Problem description
Using the records below, transcribe exactly only the lines from the one with "Where should I" through the end, both included, and drop every picture.

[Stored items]
____________________

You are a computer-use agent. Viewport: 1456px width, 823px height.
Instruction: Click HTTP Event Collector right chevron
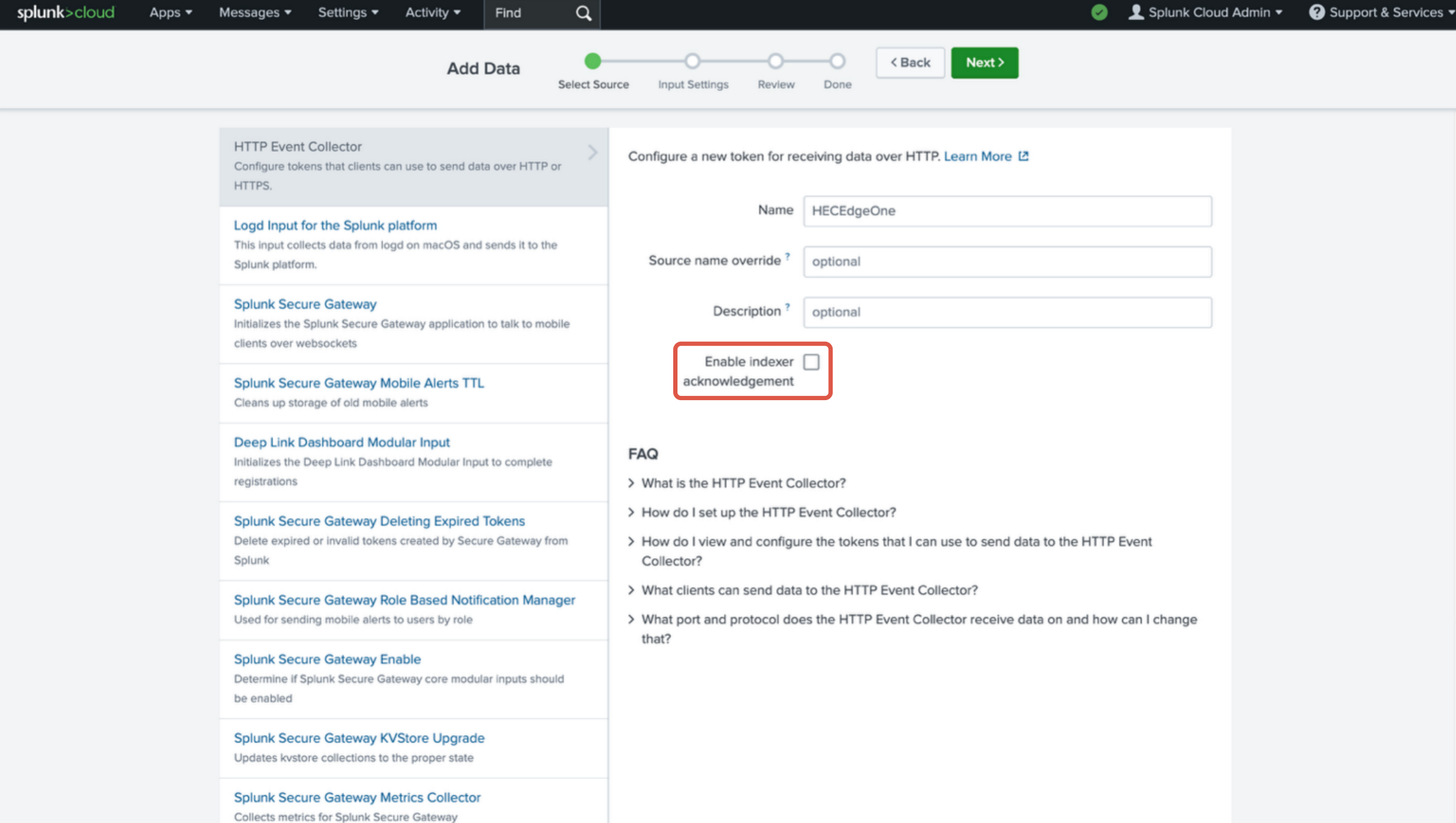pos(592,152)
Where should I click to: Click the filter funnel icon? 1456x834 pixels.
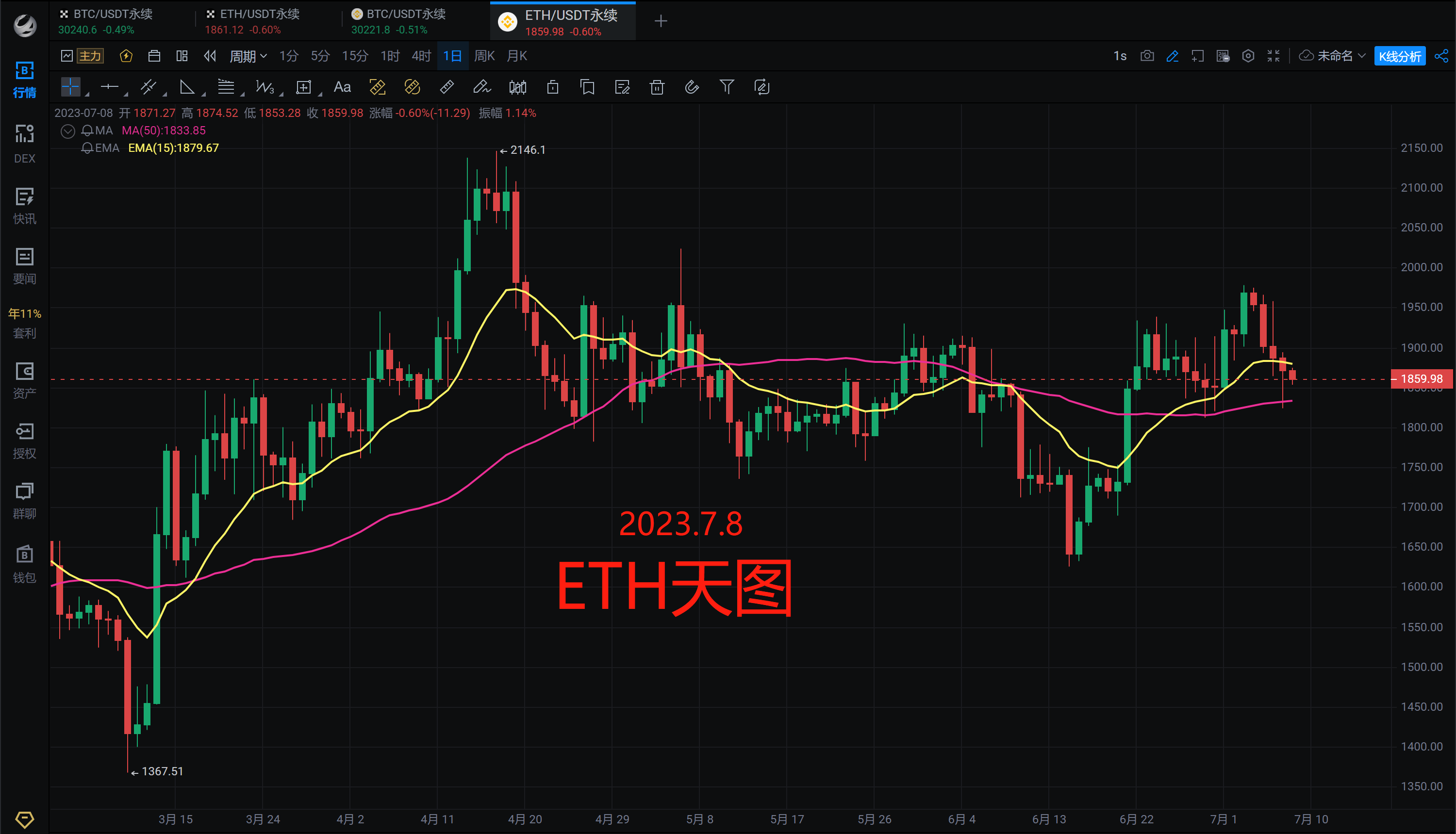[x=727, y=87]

____________________

Result of this exercise
Where should I click to: Click the filter funnel icon? 1456x834 pixels.
[x=727, y=87]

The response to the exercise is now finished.